Le président n’en a pas fini, il tâche d’amener la prévenue à reconnaître qu’elle seule est responsable de l’état épouvantable dans lequel l’enfant a sombré, le 4 avril 2017. « Je ne comprends pas, je sais pas » répond l’ex-nounou. Questions sur la formation qu’elle a reçue, les premiers secours et aussi que fait-on quand un enfant pleure et qu’on n’en peut plus ? ... On s’éloigne, on respire, on boit un coup, si on est fumeur, on fume une cigarette, bref. Et secouer un bébé ? C’est interdit parce que c’est dangereux, mortel. C’est dangereux parce que la tête va d’avant en arrière, et que le cerveau cogne à chaque fois contre la boîte crânienne, à l’avant, à l’arrière. « Voilà pourquoi, madame, c’est interdit. » Elle répond juste : « Oui. »
Une projection de l’enfant sur le sol ?
Le président déploie tout le contenu du dossier. Les médecins affirment qu’un enfant de cet âge-là ne peut pas se fracturer le poignet en tombant de sa hauteur, et un choc aurait laissé une trace cutanée. « Le mécanisme le plus probable : une chute d’une hauteur importante, ou une projection de l’enfant sur le sol. » A 10h40, le président : « Alors qu’est-ce qui s’est passé ?
- (Très émue) Je ne peux pas faire du mal à un enfant. Pourquoi elle ? Pourquoi ?
- Je ne doute pas que vous aimiez les enfants, madame. Mais il est de l’intérêt de l’enfant, du votre, que vous disiez ce qui s’est passé. Tous les médecins disent que c’est impossible qu’il ne se soit rien passé.
- (Elle balbutie) J’ai fait un geste brusque, mais...
- Ça n’est pas arrivé comme ça. »
« J’ai pas fait de mal à (prénom de l’enfant) »
« Vous semblez passive, madame. Vous dites n’avoir rien fait, mais tout se resserre pour indiquer que si. » Elle, dans un petit gémissement : « J’ai pas fait de mal à (prénom de l’enfant). » Un juge assesseur tente le coup, rassurant la prévenue qu’elle n’a peut-être pas fait délibérément du mal, mais qu’elle occulte néanmoins ce qui aurait pu causer involontairement de telles blessures à un nourrisson. « Ce que vous dites ne colle pas. Ce que vous dites se heurte à une réalité physique et médicale. L’enfant a une plaie au front et une fracture au poignet gauche. » Rien, un mur. L’autre juge assesseur interroge la prévenue sur le rythme de cette enfant, sieste du matin, déjeuner, sieste en début de l’après-midi. Ce jour-là, elle ne dormait pas. « Est ce que ça n’a pas pu vous agacer, ça ? - Agacer, non, mais ça perturbe. J’ai eu un moment de panique. - Ce moment de panique a eu quel effet sur vous ? - Je ne sais pas. - On peut avoir un moment d’humeur très court... » La prévenue ne répond pas.

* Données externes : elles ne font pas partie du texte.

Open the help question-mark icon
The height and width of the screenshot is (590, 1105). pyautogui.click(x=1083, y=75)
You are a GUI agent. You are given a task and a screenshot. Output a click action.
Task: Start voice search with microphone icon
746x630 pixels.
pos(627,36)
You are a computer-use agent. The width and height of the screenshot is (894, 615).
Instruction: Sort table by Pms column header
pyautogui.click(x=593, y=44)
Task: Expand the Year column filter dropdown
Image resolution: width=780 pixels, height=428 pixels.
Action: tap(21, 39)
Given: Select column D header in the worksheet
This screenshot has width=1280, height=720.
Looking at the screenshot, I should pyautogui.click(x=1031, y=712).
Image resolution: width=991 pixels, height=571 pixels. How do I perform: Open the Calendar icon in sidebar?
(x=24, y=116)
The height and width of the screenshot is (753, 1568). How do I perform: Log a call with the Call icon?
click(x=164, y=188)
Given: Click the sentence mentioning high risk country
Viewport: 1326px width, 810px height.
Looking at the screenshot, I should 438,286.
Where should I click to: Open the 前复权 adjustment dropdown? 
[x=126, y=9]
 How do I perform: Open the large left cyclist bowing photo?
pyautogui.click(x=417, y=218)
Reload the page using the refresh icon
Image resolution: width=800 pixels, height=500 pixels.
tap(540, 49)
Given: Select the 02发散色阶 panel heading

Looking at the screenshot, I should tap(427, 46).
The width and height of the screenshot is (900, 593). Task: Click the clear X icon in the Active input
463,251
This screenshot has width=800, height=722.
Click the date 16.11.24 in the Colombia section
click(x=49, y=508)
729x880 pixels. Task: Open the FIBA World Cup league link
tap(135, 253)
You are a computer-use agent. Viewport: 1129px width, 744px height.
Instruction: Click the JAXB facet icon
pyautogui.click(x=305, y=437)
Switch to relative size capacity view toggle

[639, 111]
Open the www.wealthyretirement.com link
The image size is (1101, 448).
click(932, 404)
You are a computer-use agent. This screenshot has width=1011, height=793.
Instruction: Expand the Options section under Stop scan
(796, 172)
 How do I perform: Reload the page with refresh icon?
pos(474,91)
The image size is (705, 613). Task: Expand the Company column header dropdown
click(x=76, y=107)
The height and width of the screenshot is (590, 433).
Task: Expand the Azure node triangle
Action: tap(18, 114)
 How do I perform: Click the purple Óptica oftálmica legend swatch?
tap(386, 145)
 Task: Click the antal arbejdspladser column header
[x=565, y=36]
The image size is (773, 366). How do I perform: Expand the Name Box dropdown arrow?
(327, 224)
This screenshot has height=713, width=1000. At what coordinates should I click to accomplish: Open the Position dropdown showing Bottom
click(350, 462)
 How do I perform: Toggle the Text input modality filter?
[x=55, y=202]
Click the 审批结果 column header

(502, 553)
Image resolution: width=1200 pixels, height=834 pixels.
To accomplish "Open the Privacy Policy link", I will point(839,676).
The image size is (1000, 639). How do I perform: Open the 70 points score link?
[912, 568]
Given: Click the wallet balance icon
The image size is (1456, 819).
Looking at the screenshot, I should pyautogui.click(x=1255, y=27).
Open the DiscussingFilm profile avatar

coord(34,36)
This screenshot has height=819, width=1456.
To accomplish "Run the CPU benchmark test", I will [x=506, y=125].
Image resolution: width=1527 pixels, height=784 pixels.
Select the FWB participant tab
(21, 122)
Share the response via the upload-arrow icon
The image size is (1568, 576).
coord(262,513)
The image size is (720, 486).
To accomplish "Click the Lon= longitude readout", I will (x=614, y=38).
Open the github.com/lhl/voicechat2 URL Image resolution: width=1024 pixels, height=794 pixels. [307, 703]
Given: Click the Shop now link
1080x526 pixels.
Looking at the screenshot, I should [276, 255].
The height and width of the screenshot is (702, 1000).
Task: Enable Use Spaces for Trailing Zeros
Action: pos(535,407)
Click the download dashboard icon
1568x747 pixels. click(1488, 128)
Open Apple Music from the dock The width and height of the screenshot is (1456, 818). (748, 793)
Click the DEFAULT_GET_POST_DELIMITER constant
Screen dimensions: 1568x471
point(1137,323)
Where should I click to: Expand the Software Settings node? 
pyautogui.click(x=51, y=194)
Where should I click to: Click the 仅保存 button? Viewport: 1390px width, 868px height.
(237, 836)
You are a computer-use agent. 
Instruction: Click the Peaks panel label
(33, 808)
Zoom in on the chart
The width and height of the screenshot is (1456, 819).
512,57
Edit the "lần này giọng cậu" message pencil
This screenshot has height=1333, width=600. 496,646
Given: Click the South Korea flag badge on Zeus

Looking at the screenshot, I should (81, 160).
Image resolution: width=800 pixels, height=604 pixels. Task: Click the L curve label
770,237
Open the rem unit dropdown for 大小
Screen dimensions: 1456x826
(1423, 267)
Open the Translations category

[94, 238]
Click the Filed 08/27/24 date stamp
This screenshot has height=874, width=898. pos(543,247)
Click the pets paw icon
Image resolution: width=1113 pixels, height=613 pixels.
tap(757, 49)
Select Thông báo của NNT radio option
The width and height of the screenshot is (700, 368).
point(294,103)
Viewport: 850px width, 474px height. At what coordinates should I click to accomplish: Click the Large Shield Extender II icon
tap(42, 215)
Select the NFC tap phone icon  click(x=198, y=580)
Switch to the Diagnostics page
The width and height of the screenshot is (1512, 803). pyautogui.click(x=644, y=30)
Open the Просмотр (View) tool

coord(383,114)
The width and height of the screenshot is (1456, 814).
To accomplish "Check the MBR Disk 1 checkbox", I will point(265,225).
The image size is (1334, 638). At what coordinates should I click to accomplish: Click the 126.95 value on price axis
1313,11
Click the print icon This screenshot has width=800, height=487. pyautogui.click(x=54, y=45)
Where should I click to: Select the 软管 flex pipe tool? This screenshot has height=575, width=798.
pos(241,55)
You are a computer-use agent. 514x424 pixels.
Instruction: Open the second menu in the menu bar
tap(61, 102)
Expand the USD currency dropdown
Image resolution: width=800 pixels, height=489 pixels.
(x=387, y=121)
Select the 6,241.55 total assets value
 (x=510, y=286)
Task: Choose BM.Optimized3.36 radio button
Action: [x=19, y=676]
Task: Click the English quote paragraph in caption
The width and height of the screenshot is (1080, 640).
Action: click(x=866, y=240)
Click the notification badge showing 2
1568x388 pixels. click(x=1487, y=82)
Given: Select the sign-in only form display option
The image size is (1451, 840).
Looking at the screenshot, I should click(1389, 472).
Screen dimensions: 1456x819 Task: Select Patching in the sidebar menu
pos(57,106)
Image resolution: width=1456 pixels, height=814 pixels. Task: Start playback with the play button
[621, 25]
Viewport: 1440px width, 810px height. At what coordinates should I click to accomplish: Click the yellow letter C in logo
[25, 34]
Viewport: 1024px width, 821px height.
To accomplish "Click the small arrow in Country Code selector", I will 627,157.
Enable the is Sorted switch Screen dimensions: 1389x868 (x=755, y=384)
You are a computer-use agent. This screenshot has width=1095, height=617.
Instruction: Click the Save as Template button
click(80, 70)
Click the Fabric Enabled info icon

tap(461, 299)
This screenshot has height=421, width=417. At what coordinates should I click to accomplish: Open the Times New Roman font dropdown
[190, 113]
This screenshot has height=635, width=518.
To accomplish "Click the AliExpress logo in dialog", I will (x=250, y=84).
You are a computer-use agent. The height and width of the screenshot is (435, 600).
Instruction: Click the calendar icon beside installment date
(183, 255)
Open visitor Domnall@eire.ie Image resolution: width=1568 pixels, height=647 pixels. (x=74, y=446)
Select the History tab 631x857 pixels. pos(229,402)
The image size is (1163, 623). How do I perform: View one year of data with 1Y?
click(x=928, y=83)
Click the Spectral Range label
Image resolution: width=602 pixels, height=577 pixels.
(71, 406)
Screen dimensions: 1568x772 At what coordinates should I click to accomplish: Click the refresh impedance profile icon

« Mais, on sait que vous l’avez secouée, madame »
Clémence Perreau, substitut du procureur, intervient à son tour. « Tout est flou, madame, dans ce que vous dites. Au fond de vous, vous expliquez la situation comment ? » Silence, puis : « Je ne sais pas. – Vous avez déclaré être fatiguée par ses pleurs. Vous avez pu en avoir marre, être un peu brusque ? – Peut-être. » De l’extérieur, on se dit qu’elle vient de reconnaître quelque chose, par ce « peut-être » qui entrouvrait une porte, mais pour la justice, ça n’est pas suffisant. « Vous confirmez qu’il n’y a pas eu de dérapage ? – Oui. » La porte s’est refermée, ne s’ouvrira plus. « Mais, on sait que vous l’avez secouée, madame. – Je ne l’ai pas secouée. Prise un peu brusquement, oui. – Ce n’est pas possible, madame. Ce-n’est-pas-po-ssi-ble. Vous le savez, au fond de vous ! – Je n’ai pas secoué (prénom de l’enfant). » Plus tard, la substitut demandera une peine de 3 ans de prison dont 2 ans assortis d’un sursis probatoire à l’encontre de la prévenue dont le casier est vierge.
A-t-elle connu un épisode de dépersonnalisation, le 4 avril 2017 ?
La prévenue a passé deux expertises, l’une, psychologique, l’autre psychiatrique. Les deux mettent au jour des fragilités qui sont à la fois importantes et assez banales. Son « parcours de vie pas simple » comme dit le président, la conduit en 2006 à faire une formation pour devenir assistante maternelle. Son avocat s’est rendu chez elle lors de la reconstitution, il témoigne que tout était organisé pour les enfants qu’elle accueillait, il a vu un lieu adapté et sécurisé. La psychologue de l’AEM parle d’une femme aux capacités d’introspection limitées, qui a du mal avec ses émotions et les identifie mal. A-t-elle connu un épisode de dépersonnalisation, le 4 avril 2017 ? Elle avait un sentiment d’irréalité, peut ne pas se souvenir, souffrir de troubles dissociatifs*. Décrite comme « fragile », « nerveuse », ses colères partent vite en insultes. Bon. Le psychiatre, écrit, lui, qu’elle a du mal à gérer ses émotions et que ça peut favoriser des passages à l’acte, sans qu’elle soit dangereuse pour les autres pour autant.
« Heureusement que madame a appelé la mère »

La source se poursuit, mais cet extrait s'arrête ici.